#### DOCUMENT PASSAGE
--

Weakly Meet $s_{Z}$-continuity and $\delta_{Z}$-continuity

$(1)\Rightarrow(2)$ Assume that $D\in Z(P)$, and $D^{\delta}\cap\mathord{\uparrow}(\mathord{\downarrow}x\cap U)\neq\emptyset$. Then there exists an $m\in D^{\delta}$ with $m\in U$ and $m\leq x$. Since $P$ is weakly meet $s_{Z}$-continuous, we have $m\in cl_{\sigma^{Z}(P)}(\mathord{\downarrow}m\cap\mathord{\downarrow}D)$, which implies that $\mathord{\downarrow}D\cap\mathord{\downarrow}m\cap U\neq\emptyset$. Thus $\mathord{\downarrow}D\cap\mathord{\downarrow}x\cap U\neq\emptyset$ by $m\leq x$. So $D\cap\mathord{\uparrow}(\mathord{\downarrow}x\cap U)\neq\emptyset$ and $\mathord{\uparrow}(\mathord{\downarrow}x\cap U)\in\sigma^{Z}(P)$ holds.

$(2)\Rightarrow(1)$ For any $x\in P$, $D\in Z(P)$, if $x\in D^{\delta}$ and there is a $U\in\sigma^{Z}(P)$ such that $x\in U$, then by (2), $\mathord{\uparrow}(\mathord{\downarrow}x\cap U)\in\sigma^{Z}(P)$. Since $x\in D^{\delta}\cap\mathord{\uparrow}(\mathord{\downarrow}x\cap U)\neq\emptyset$, we have $D\cap\mathord{\uparrow}(\mathord{\downarrow}x\cap U)\neq\emptyset$, this means $\mathord{\downarrow}x\cap U\cap\mathord{\downarrow}D\neq\emptyset$. So $x\in cl_{\sigma^{Z}(P)}(\mathord{\downarrow}x\cap\mathord{\downarrow}D)$.

--

#### SUPPLIED ENTRIES

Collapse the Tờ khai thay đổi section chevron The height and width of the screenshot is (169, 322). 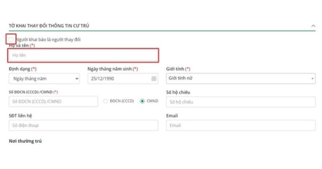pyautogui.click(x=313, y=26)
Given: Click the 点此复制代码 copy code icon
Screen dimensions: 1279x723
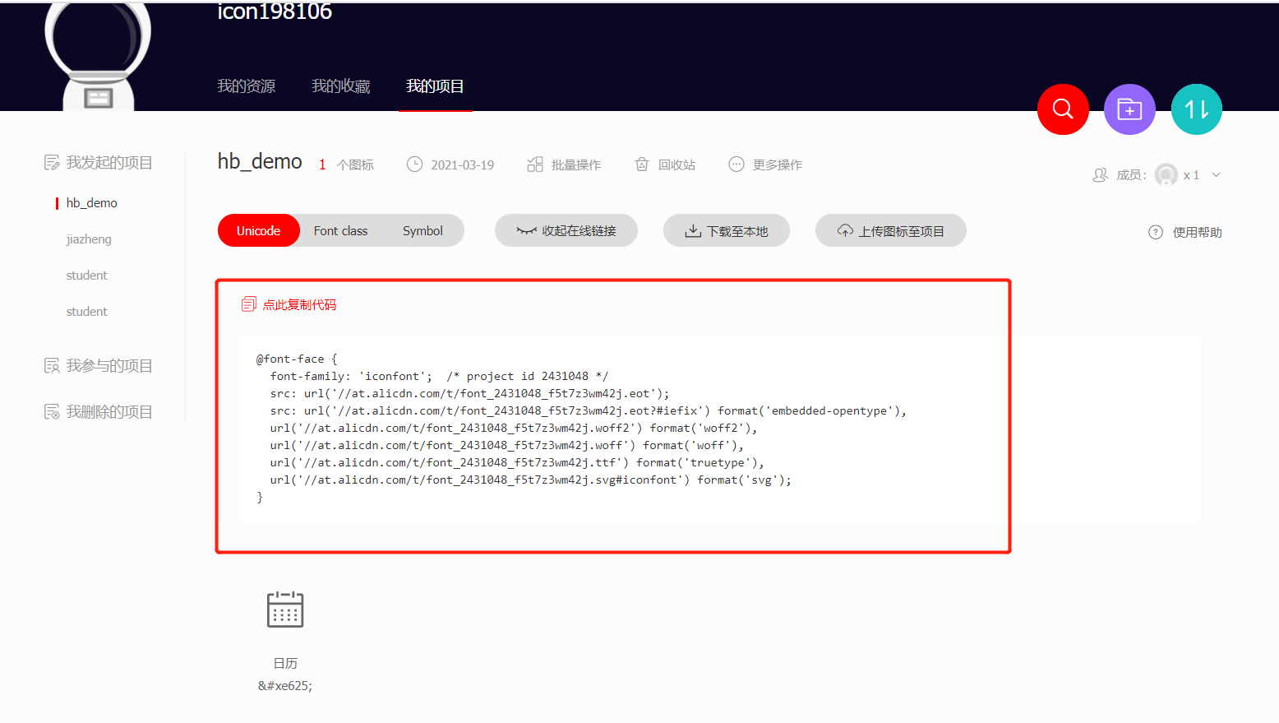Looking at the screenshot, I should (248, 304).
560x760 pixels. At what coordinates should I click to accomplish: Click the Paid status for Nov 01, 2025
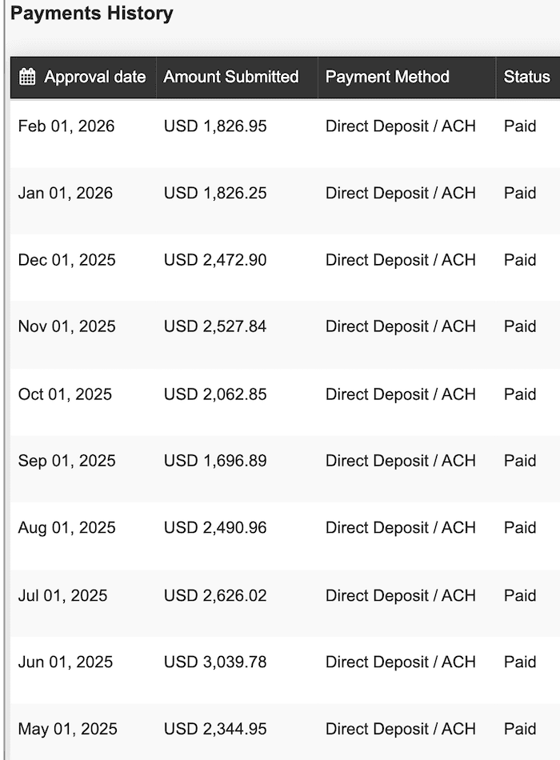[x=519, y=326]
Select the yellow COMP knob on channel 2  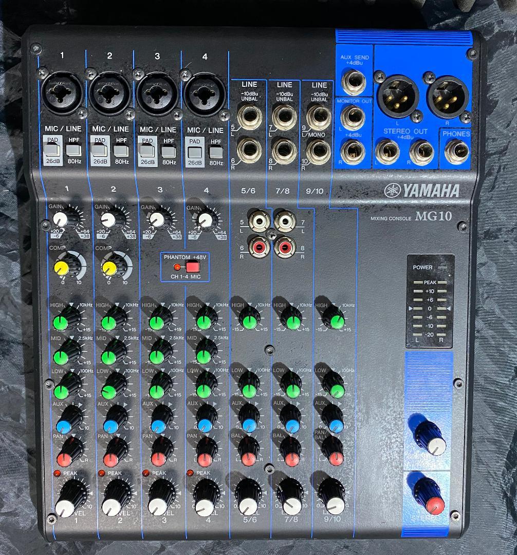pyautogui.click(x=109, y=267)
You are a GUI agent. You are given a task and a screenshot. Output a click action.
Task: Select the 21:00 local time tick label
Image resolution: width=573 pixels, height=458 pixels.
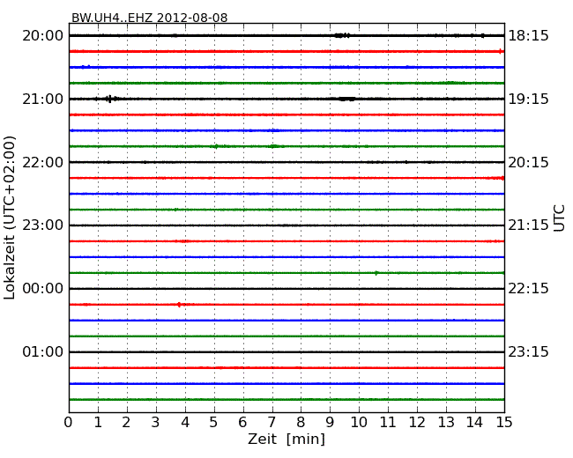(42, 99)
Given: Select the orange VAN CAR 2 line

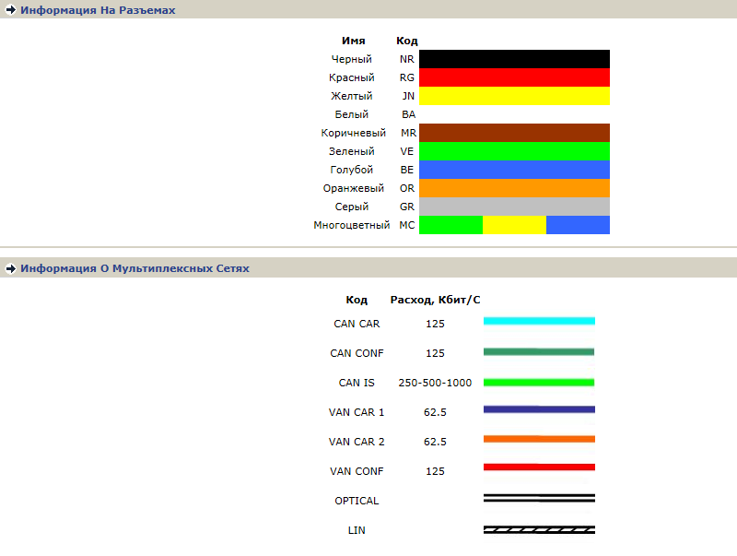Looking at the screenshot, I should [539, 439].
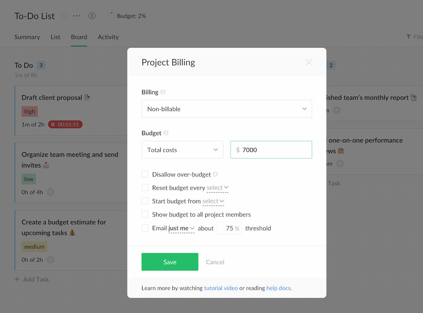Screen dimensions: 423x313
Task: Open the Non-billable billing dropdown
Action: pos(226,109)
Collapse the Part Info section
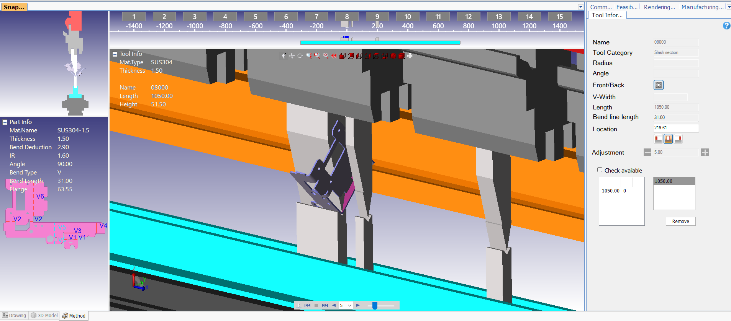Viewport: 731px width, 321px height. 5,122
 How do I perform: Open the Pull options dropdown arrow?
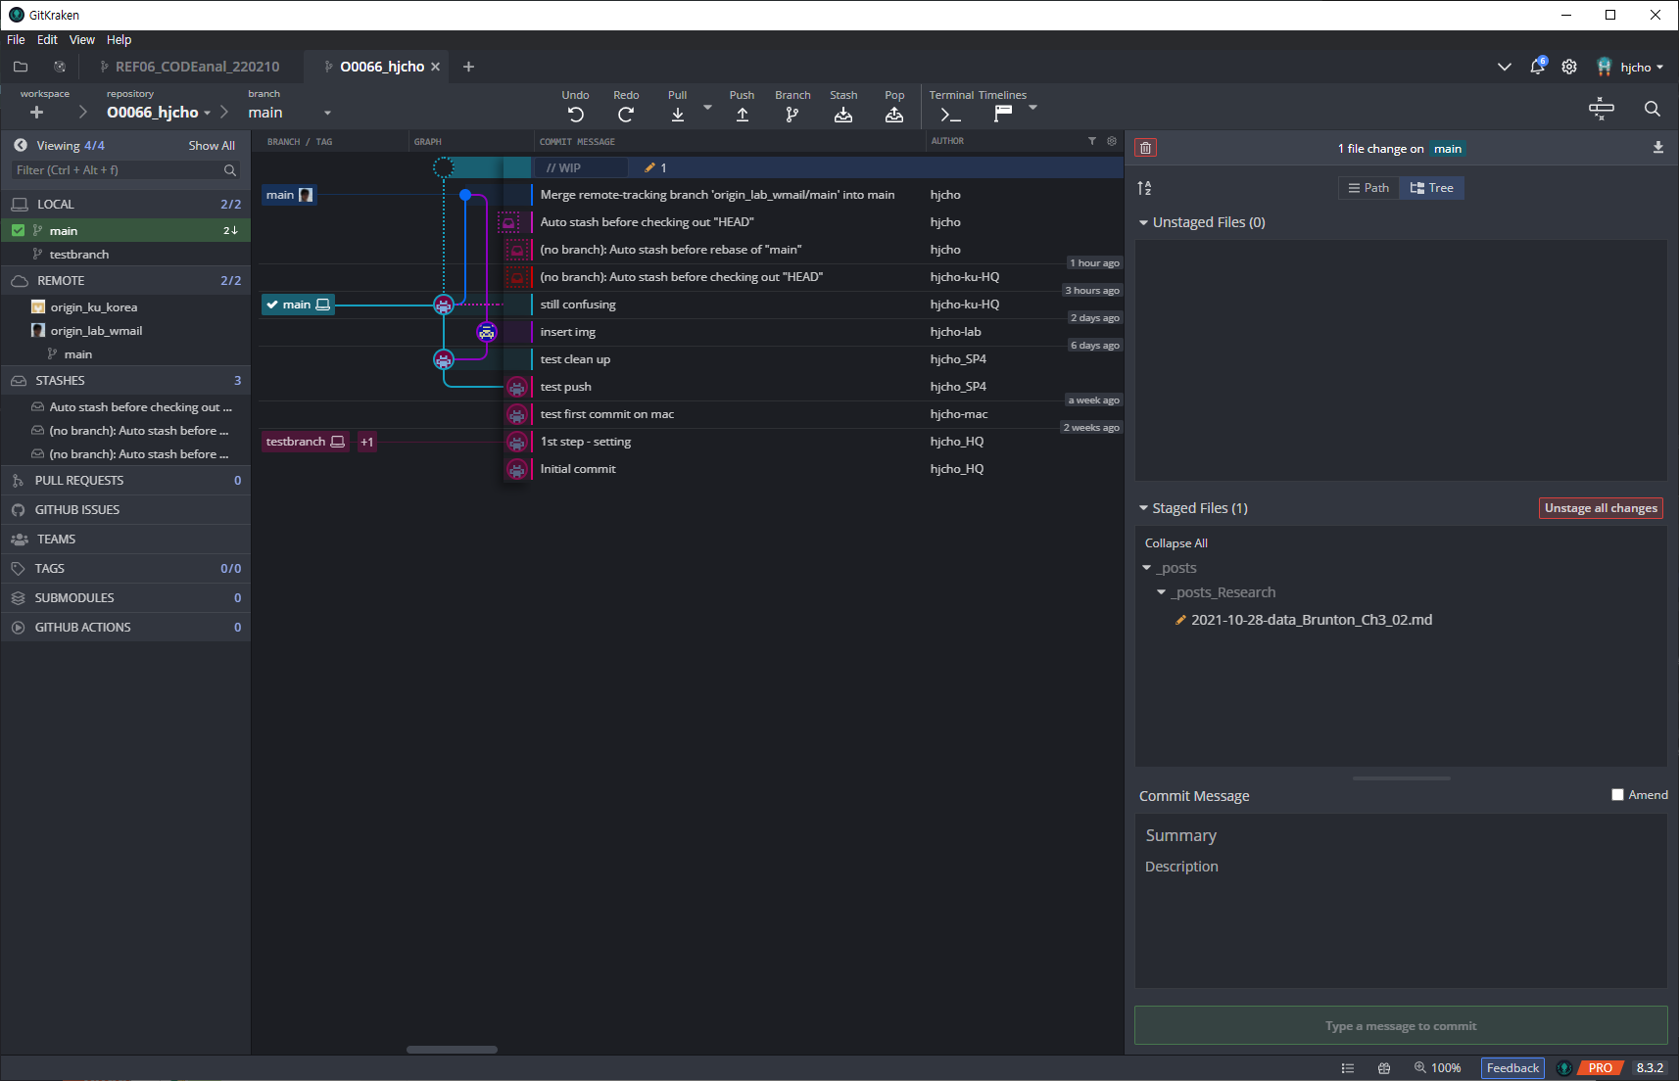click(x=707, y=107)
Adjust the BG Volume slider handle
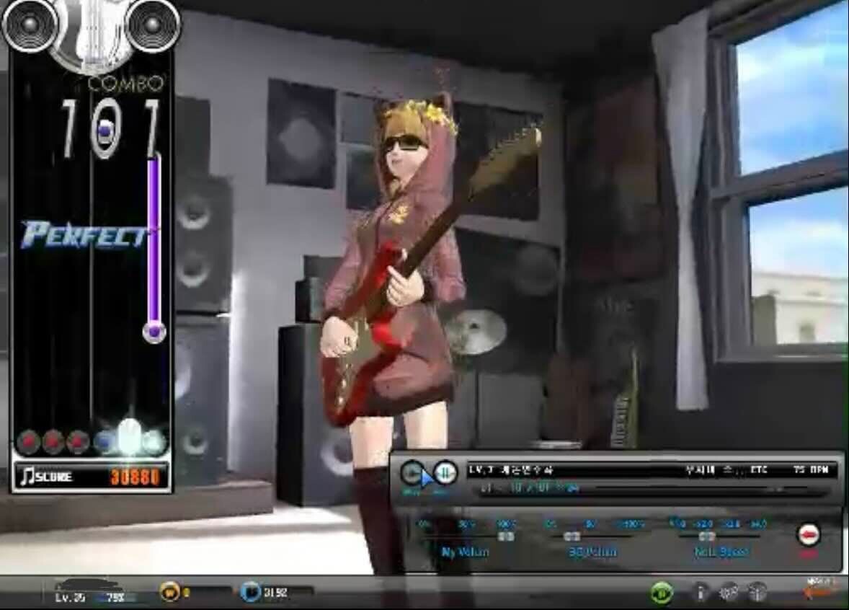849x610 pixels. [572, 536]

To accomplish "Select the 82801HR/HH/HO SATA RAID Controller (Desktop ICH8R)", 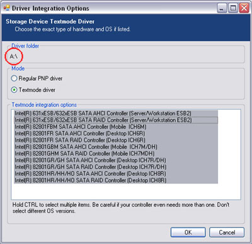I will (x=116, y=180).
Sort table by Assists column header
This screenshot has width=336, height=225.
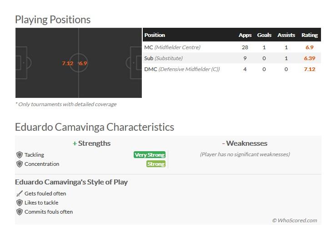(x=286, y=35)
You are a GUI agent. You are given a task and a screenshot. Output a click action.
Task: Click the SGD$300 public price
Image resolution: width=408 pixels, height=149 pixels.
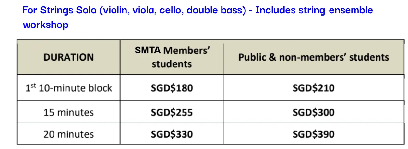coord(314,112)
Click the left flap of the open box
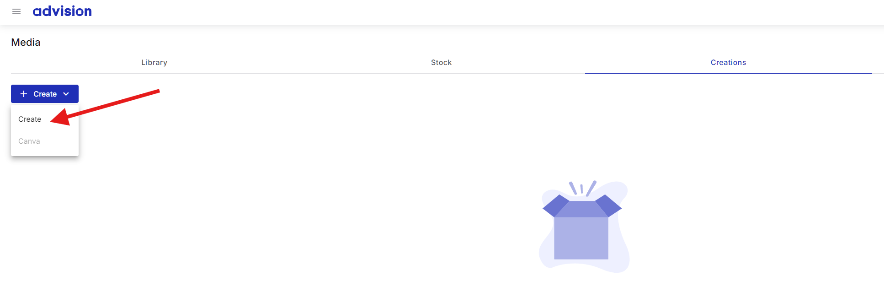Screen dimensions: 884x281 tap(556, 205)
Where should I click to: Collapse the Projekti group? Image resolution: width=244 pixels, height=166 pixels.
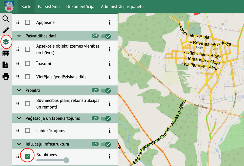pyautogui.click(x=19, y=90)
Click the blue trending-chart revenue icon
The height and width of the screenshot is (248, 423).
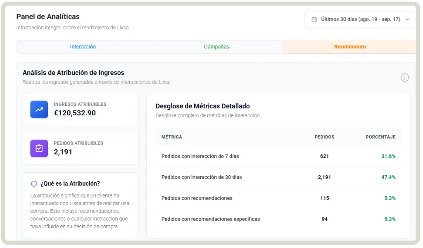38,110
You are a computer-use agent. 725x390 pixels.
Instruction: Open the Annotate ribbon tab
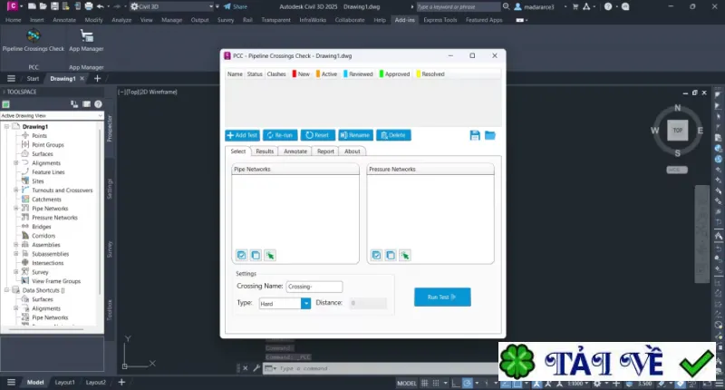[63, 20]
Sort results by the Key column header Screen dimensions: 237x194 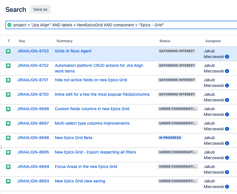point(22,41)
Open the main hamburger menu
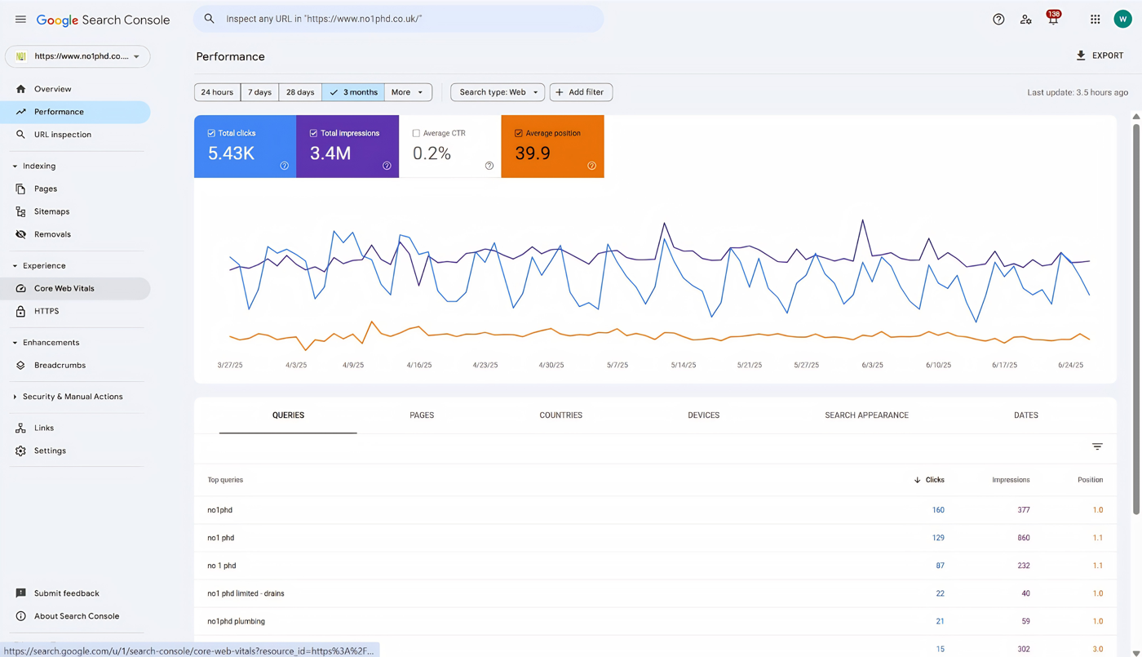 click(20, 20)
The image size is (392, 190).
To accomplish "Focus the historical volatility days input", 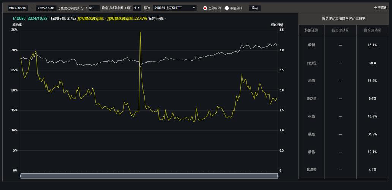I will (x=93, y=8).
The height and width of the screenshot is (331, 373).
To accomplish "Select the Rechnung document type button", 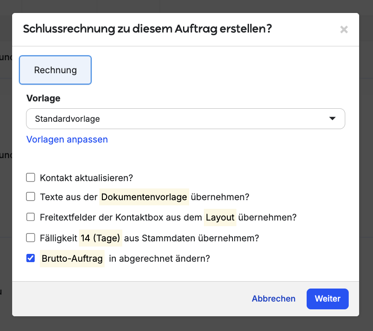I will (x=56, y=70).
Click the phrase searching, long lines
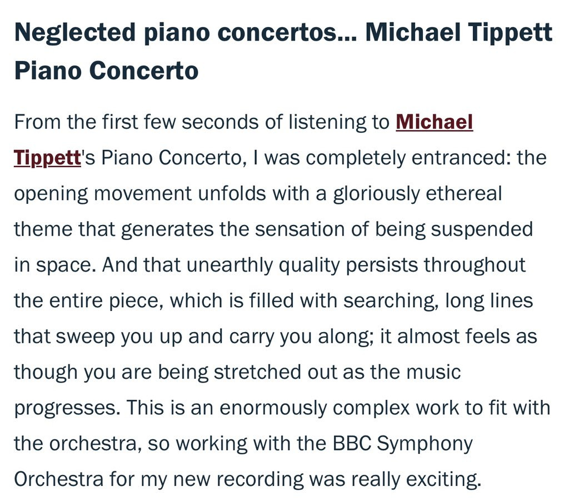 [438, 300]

--

#### WHAT IS NEEDED
In the (1)⇒(2) direction of the weakly meet continuity proof, list every intersection that the proof states is nonempty.

#### WRITTEN SOLUTION
- D^δ ∩ ↑(↓x ∩ U)
- ↓D ∩ ↓m ∩ U
- ↓D ∩ ↓x ∩ U
- D ∩ ↑(↓x ∩ U)